Transcorria 1973. Se o país vivia momentos tumultuados na sua história política; cerceamento de liberdade, violência, expulsões da pátria, exílios e mortes, eu não sabia de nada disso... Eu era um menino.
Em meu peito adolescente só havia sonhos. No chão santanense, para mim, vogava o direito à liberdade; jogar futebol no calçamento a qualquer hora; brincar nas ruas; subir nas amendoeiras defronte às casas de Seu Domício Silva e de Zé Pinto e o deslumbramento das cheias do Rio Ipanema. Esse era o meu universo.
A música sempre mereceu destaque nas opções de lazer; da infância à maturidade. Seu Liô(pai) tinha muitos elepês (long-play) de vinil. Era a tecnologia da época. Lá em casa, diariamente, o rádio estava ligado nas rádios Globo do Rio e Sociedade da Bahia, tocando os sucessos do momento e informando sobre os principais acontecimentos do País. Eu ouvia o slogan, “Brasil: ame-o ou deixe-o” porém não sabia o porquê.
Seu Liô era empreendedor da comunicação possuindo, para locação, serviço volante de alto-falante incluindo grupo gerador de eletricidade para pequenas comunidades rurais nas épocas das festas religiosas. Então, os apetrechos estavam à disposição facilmente. Acoplar toca disco no rádio garantia a transformação em radiola potente, pronta para iniciar audição de inúmeros elepês. Comecei as pesquisas musicais dessa forma.
Em 1966 ganhei o primeiro compacto simples de vinil do Trio Esperança que tinha o sucesso “Garparzinho”. Ainda tenho o exemplar.
No ano o grande evento da família foi casamento de Zé Neto (José Peixoto Noya) e Leônia(irmã). Nos meses seguintes o falecimento de dona Marinita, foi momento de grande tristeza para todos os santanenses.

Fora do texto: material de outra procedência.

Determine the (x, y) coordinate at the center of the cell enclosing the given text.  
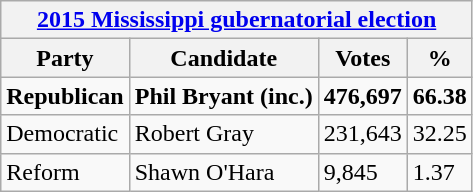
Candidate (224, 58)
Democratic (65, 134)
Republican (65, 96)
66.38 (440, 96)
32.25 (440, 134)
9,845 (362, 172)
476,697 (362, 96)
1.37 (440, 172)
Reform (65, 172)
231,643 (362, 134)
% (440, 58)
Votes (362, 58)
Shawn O'Hara (224, 172)
Robert Gray (224, 134)
2015 Mississippi gubernatorial election (237, 20)
Party (65, 58)
Phil Bryant (inc.) (224, 96)
Scan for the cell matching the given text and deliver its (x, y) coordinate at center. 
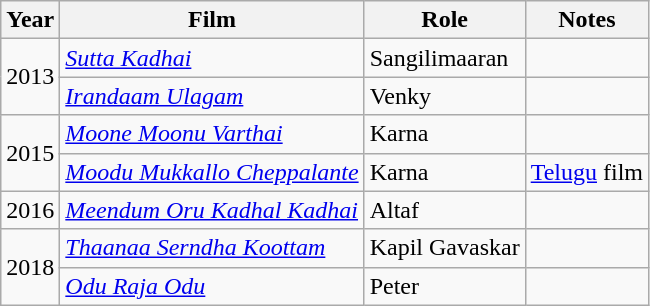
Role (444, 20)
2013 (30, 77)
2018 (30, 267)
Venky (444, 96)
Sangilimaaran (444, 58)
Year (30, 20)
Moone Moonu Varthai (212, 134)
Peter (444, 286)
Film (212, 20)
Kapil Gavaskar (444, 248)
Telugu film (586, 172)
Thaanaa Serndha Koottam (212, 248)
Meendum Oru Kadhal Kadhai (212, 210)
Irandaam Ulagam (212, 96)
Sutta Kadhai (212, 58)
Altaf (444, 210)
2016 (30, 210)
Moodu Mukkallo Cheppalante (212, 172)
2015 (30, 153)
Odu Raja Odu (212, 286)
Notes (586, 20)
Identify which cell holds the provided text, then report its (X, Y) central coordinate. 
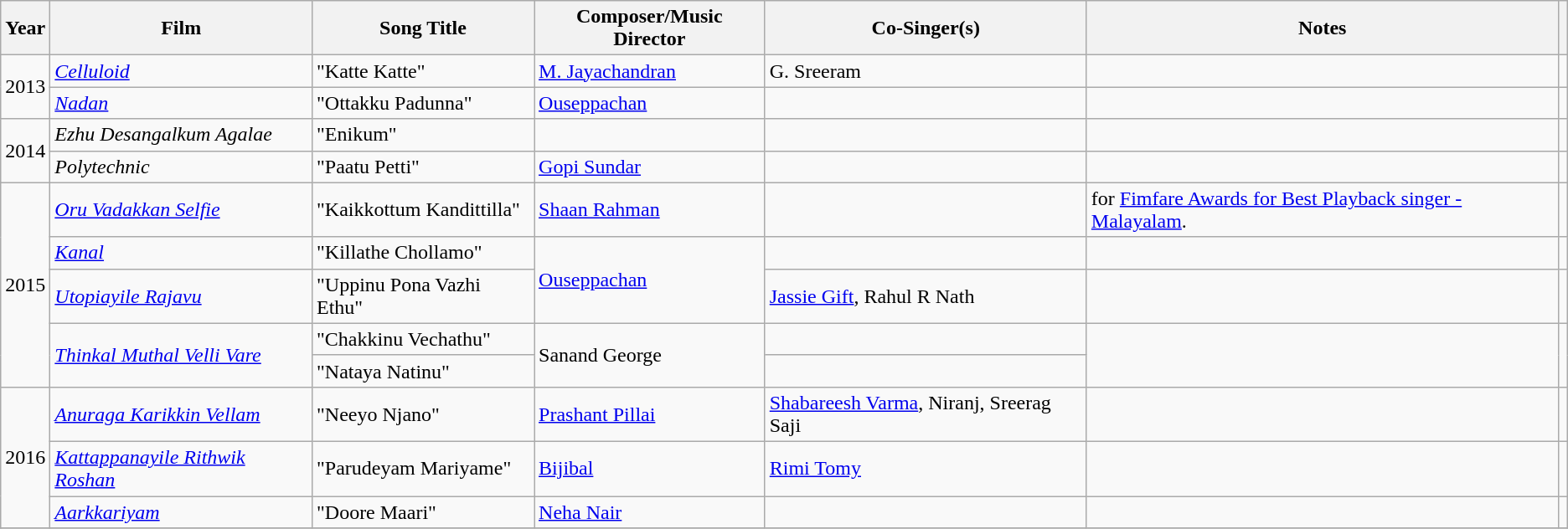
G. Sreeram (926, 71)
Oru Vadakkan Selfie (181, 209)
Sanand George (650, 355)
"Doore Maari" (422, 512)
Year (25, 28)
2016 (25, 457)
2013 (25, 87)
"Katte Katte" (422, 71)
Polytechnic (181, 167)
Ezhu Desangalkum Agalae (181, 135)
"Enikum" (422, 135)
Utopiayile Rajavu (181, 297)
Notes (1322, 28)
2014 (25, 151)
"Paatu Petti" (422, 167)
Gopi Sundar (650, 167)
"Ottakku Padunna" (422, 103)
Bijibal (650, 469)
Jassie Gift, Rahul R Nath (926, 297)
"Parudeyam Mariyame" (422, 469)
Prashant Pillai (650, 414)
Composer/Music Director (650, 28)
Aarkkariyam (181, 512)
"Neeyo Njano" (422, 414)
M. Jayachandran (650, 71)
"Killathe Chollamo" (422, 253)
Neha Nair (650, 512)
Film (181, 28)
Thinkal Muthal Velli Vare (181, 355)
Nadan (181, 103)
for Fimfare Awards for Best Playback singer - Malayalam. (1322, 209)
Rimi Tomy (926, 469)
Shaan Rahman (650, 209)
Co-Singer(s) (926, 28)
Song Title (422, 28)
Anuraga Karikkin Vellam (181, 414)
Kattappanayile Rithwik Roshan (181, 469)
Celluloid (181, 71)
2015 (25, 285)
"Kaikkottum Kandittilla" (422, 209)
"Uppinu Pona Vazhi Ethu" (422, 297)
Shabareesh Varma, Niranj, Sreerag Saji (926, 414)
"Chakkinu Vechathu" (422, 339)
"Nataya Natinu" (422, 371)
Kanal (181, 253)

Alguns meses depois, o jovem casal resolveu se mudar para o apartamento do primeiro andar dos correios, para apoiar e assistir Darras Noya. No período de mudança, entre os itens restantes da mobília, fui designado para levar uma vitrola portátil philips e dois elepês: um álbum de Altemar Dutra, contendo o sucesso “Concerto para um Verão” (1972) e um compacto simples do artista Taiguara(1945-1996), desconhecido para mim, contendo duas canções de sua autoria, ambas de 1972: “Teu sonho não acabou” (ouça) e “Mudou”.
Aquele nome estranho de cantor motivou-me a ouvir as canções apressadamente. Contudo, quando as ouvi, foi conexão que transcendeu a emoção! Apesar da tenra idade foi uma surpresa maravilhosa; voz despudoradamente romântica, musicalidade sensível, moderna e letras contundentes, cativantes. Momentos de pura poesia de um artífice da música e das palavras da nova geração, solenemente desconhecido do grande público. Na época eu simplesmente gostei, não tinha essa compreensão.
Havia implícito vestígios de melancolia, comuns aos meros mortais, porém muito mais escancarada era a indubitável disposição à luta. Sincera e desassombrada era sua visão de mundo.
Zé Neto era inveterado amante da música com uma capacidade incrível de ficar horas a fio tomando suas cervejas ao som das músicas prediletas do cancioneiro nacional de diferentes estilos, na maioria das vezes, sozinho.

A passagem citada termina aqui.